**WORK INSTRUCTION:**
Copy all of the data that follows without altering a word.

════════════════════

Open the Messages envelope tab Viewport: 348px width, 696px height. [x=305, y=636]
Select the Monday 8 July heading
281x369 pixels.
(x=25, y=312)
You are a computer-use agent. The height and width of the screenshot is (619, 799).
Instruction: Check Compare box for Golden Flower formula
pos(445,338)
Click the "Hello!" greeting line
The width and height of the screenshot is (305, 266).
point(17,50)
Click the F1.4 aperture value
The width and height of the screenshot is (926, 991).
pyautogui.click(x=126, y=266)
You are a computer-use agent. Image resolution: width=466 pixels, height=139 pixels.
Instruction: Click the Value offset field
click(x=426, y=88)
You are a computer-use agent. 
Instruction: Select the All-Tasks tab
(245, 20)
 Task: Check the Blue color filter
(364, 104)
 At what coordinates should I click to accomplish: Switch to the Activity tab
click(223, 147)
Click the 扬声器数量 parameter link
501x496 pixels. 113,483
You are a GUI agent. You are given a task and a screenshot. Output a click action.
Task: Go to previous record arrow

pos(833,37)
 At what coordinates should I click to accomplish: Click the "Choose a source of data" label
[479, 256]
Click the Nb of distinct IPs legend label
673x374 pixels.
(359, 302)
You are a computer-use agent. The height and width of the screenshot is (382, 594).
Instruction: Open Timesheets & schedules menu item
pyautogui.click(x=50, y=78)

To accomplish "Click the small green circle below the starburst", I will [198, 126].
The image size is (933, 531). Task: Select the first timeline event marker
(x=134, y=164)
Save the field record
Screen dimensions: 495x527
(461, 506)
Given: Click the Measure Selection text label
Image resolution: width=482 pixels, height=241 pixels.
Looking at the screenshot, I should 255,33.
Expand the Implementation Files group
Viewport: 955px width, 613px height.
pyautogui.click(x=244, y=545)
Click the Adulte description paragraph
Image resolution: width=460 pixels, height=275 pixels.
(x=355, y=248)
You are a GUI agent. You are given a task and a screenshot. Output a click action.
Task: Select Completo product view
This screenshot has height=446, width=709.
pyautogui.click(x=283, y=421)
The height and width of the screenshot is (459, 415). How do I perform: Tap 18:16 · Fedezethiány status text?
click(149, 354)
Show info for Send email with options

════════════════════

**WRITTEN SOLUTION:**
Open the Messages envelope tab Viewport: 348px width, 696px height. [x=305, y=636]
Select the Monday 8 July heading
281x369 pixels.
(x=25, y=312)
You are a computer-use agent. The height and width of the screenshot is (619, 799).
Instruction: Check Compare box for Golden Flower formula
pos(445,338)
Click the "Hello!" greeting line
The width and height of the screenshot is (305, 266).
point(17,50)
Click the F1.4 aperture value
The width and height of the screenshot is (926, 991).
pyautogui.click(x=126, y=266)
You are a computer-use agent. Image resolution: width=466 pixels, height=139 pixels.
Instruction: Click the Value offset field
click(x=426, y=88)
You are a computer-use agent. 
Instruction: Select the All-Tasks tab
(245, 20)
 Task: Check the Blue color filter
(364, 104)
 At what coordinates should I click to accomplish: Switch to the Activity tab
click(223, 147)
Click the 扬声器数量 parameter link
501x496 pixels. 113,483
You are a GUI agent. You are given a task and a screenshot. Output a click action.
Task: Go to previous record arrow

pos(833,37)
 At what coordinates should I click to accomplish: Click the "Choose a source of data" label
[479, 256]
Click the Nb of distinct IPs legend label
673x374 pixels.
(359, 302)
You are a computer-use agent. The height and width of the screenshot is (382, 594).
Instruction: Open Timesheets & schedules menu item
pyautogui.click(x=50, y=78)

To accomplish "Click the small green circle below the starburst", I will [198, 126].
The image size is (933, 531). Task: Select the first timeline event marker
(x=134, y=164)
Save the field record
Screen dimensions: 495x527
(461, 506)
Given: Click the Measure Selection text label
Image resolution: width=482 pixels, height=241 pixels.
Looking at the screenshot, I should 255,33.
Expand the Implementation Files group
Viewport: 955px width, 613px height.
pyautogui.click(x=244, y=545)
Click the Adulte description paragraph
Image resolution: width=460 pixels, height=275 pixels.
(x=355, y=248)
You are a GUI agent. You are given a task and a screenshot. Output a click action.
Task: Select Completo product view
This screenshot has height=446, width=709.
pyautogui.click(x=283, y=421)
The height and width of the screenshot is (459, 415). How do I perform: Tap 18:16 · Fedezethiány status text?
click(149, 354)
Show info for Send email with options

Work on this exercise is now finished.